According to sources, Kaplan killed all attempts to “ paternalistically ” change the platform of the movement and raised concerns that it would affect primarily right-wing social media users, the Journal reported.
Kaplan has also reportedly pushed back by saying it would harm a hypothetical ‘Girl Scout troop,’ meaning the most committed users would be unfairly affected, people familiar with his comments to the Journal said.
Kaplan (left) and Mark Zuckerberg (right) pictured together in 2018
“ We are explicitly not going to build products that try to change people’s beliefs, ” says a 2018 document, the Journal said.
“We are focused on products that enhance the empathy, understanding and humanization of the ‘other side’.”

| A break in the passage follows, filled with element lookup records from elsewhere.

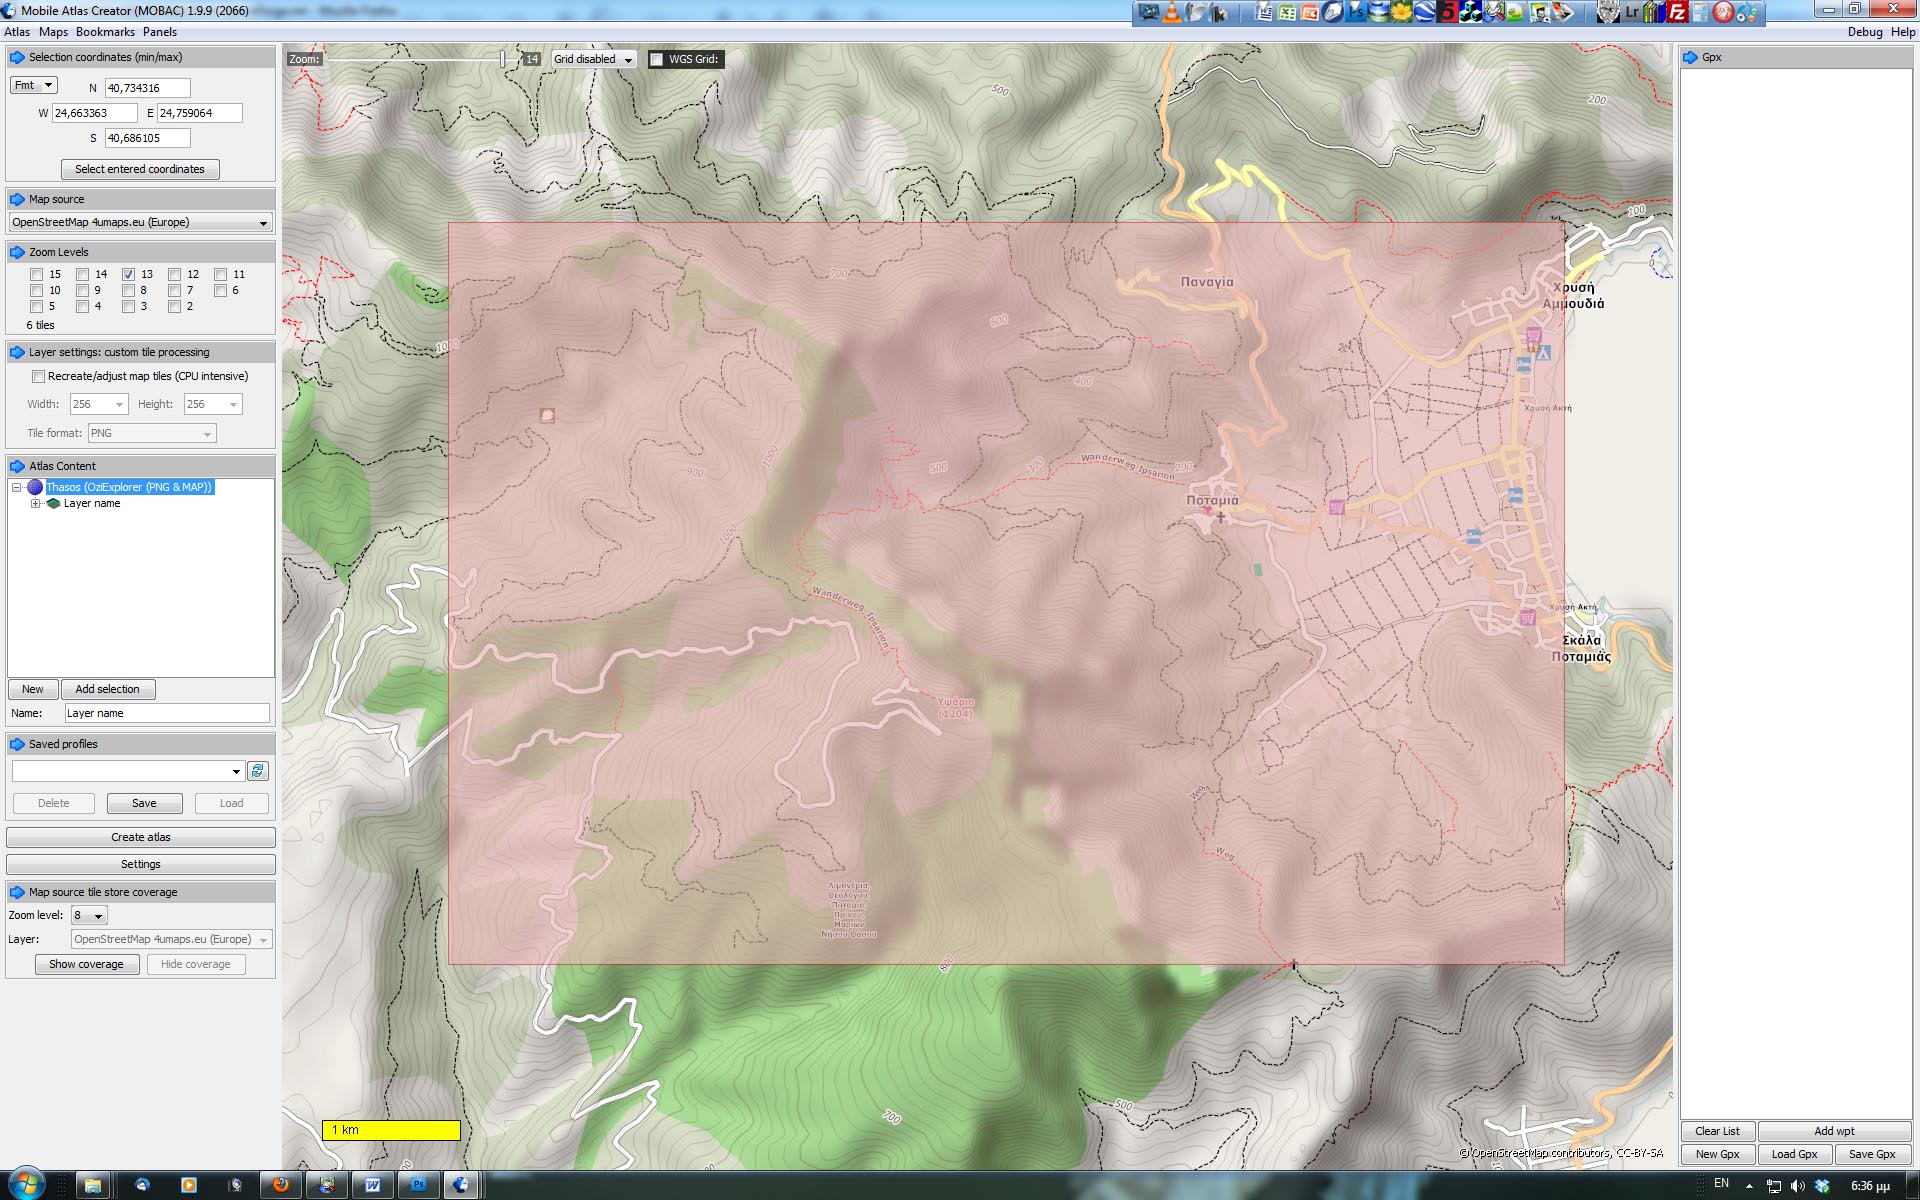Click the Show coverage button
Viewport: 1920px width, 1200px height.
pyautogui.click(x=87, y=965)
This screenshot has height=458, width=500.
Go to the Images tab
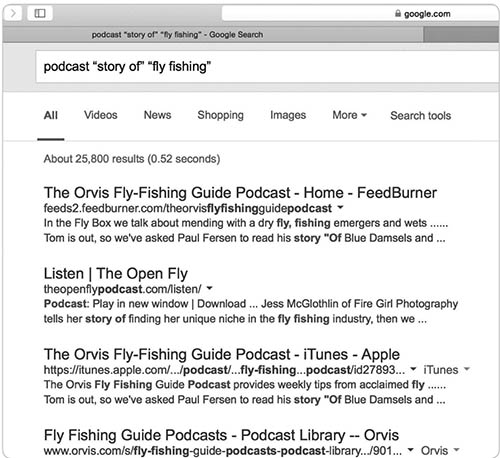coord(288,115)
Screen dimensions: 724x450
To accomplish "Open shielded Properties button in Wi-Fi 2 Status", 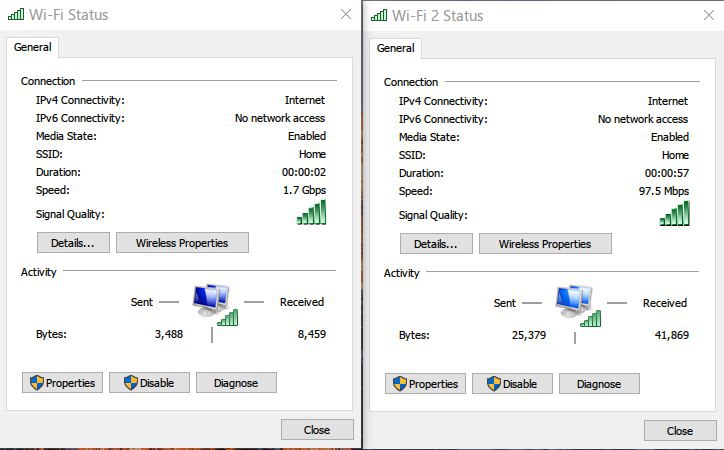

This came at a time when the company was already under fire for allegations that it was politically biased against the right.
However, it also came at a time when Kaplan publicly rallied behind Kavanaugh – who was sworn in by President Trump in 2018.
In August 2018, while discussions about extremist content were new, Facebook employees would be furious to hear that the executive, who also worked for George W. Bush’s Republican government, held a party for the Conservative Supreme Court to him congratulations on getting the role.
This came after Kaplan supported the judge over all the accusations Christine Blasey Ford made against him for sexually assaulting her in high school.
The social media giant is still asking questions about possible political prejudices.
In May, it emerged that Trump is considering setting up a committee to review complaints about anti-conservative bias and censorship on social media, including Facebook, Instagram, Twitter and Google.
Facebook hit back at the news, while a spokesperson told it Wall Street Journal“People on both sides of the aisle disagree with some of the positions we have taken, but we remain committed to seeking out external perspectives and communicating clearly why we make the decisions we make.”